As Vietnam was trying to finalize a trade deal to prevent President Donald Trump from imposing crippling tariffs on Vietnamese products, the country agreed to fast-track approvals to build a Trump-branded golf course on a 2,450-acre site in Hung Yen province, near the capital of Hanoi, Reuters reported.
Originally, the developers—a Vietnamese real estate company called Kinhbah City—had planned to pay thousands of villagers more than $500 million to leave the land, which many have relied on for decades for their livelihoods, according to Reuters.
Now, the farmers are being paid $3,200—less than the average annual salary in Vietnam—and being given a few months’ worth of rice provisions, sources told the news outlet. After a lifetime of growing bananas, peaches, longan, and other crops, they worry they will not be able to find new jobs.

There is no room for negotiation, as Vietnam’s Communist government manages the farmland. Farmers are assigned small plots for long-term use, and can be taken away again when the government decides, according to Reuters.
In May, President Trump’s son Eric attended a groundbreaking ceremony for the project, which is being financed and developed by a Vietnamese real estate company called Kinhbac City.
The developer paid the Trump Organization $5 million for brand licensing rights, and Trump’s family business will run the club once it’s completed. The farmer compensation is being handled by the developer, according to Reuters.

The president claims the Hanoi club and other international Trump real estate deals don’t represent a conflict of interest with presidential duties because Trump’s assets in the business are held in a trust managed by his children.
The income, however, still accrues to the president, meaning both he and his children are getting rich from the deals.
One farmer told Reuters he would have accepted a low compensation rate for leaving if the land were to be used to build roads or other public infrastructure.

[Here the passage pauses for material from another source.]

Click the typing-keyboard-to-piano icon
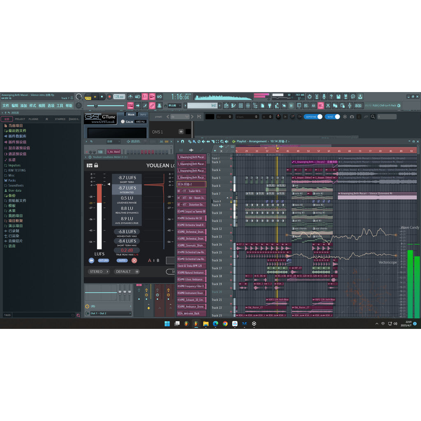(130, 106)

“But this is a business project,” he said. “I don’t know how that would contribute to people’s life.”
Representatives for Vietnam’s agriculture ministry, the Trump Organization, and Kinhbac City did not reply to questions from Reuters about the compensation rates. The Daily Beast has reached out to the White House and the Trump Organization for comment.
In June, Eric Trump told the Financial Times, “If there’s one family that hasn’t profited off politics, it’s the Trump family.”
It was a bold claim considering the massive real estate and cryptocurrency deals the family has inked in the months since Trump won re-election.
In December, Eric Trump revealed that a new Trump Tower was being built in Jeddah, Saudi Arabia. In May, plans were announced for a Trump-branded luxury golf course in Qatar that will be part of a $5.5 billion development project, and a $1 billion Trump hotel and residence was announced in Dubai.
Before Trump took office, a New York judge had ordered The Trump Organization to pay $350 million in penalties for fraud after the company was found liable for vastly overstating the value of its real estate holdings to obtain more favorable loan terms.
Now, Eric Trump says the Trump Organization is worth $8 billion to $12 billion, according to the Financial Times. The family’s crypto holdings have also come to rival its real estate portfolio, the paper reported.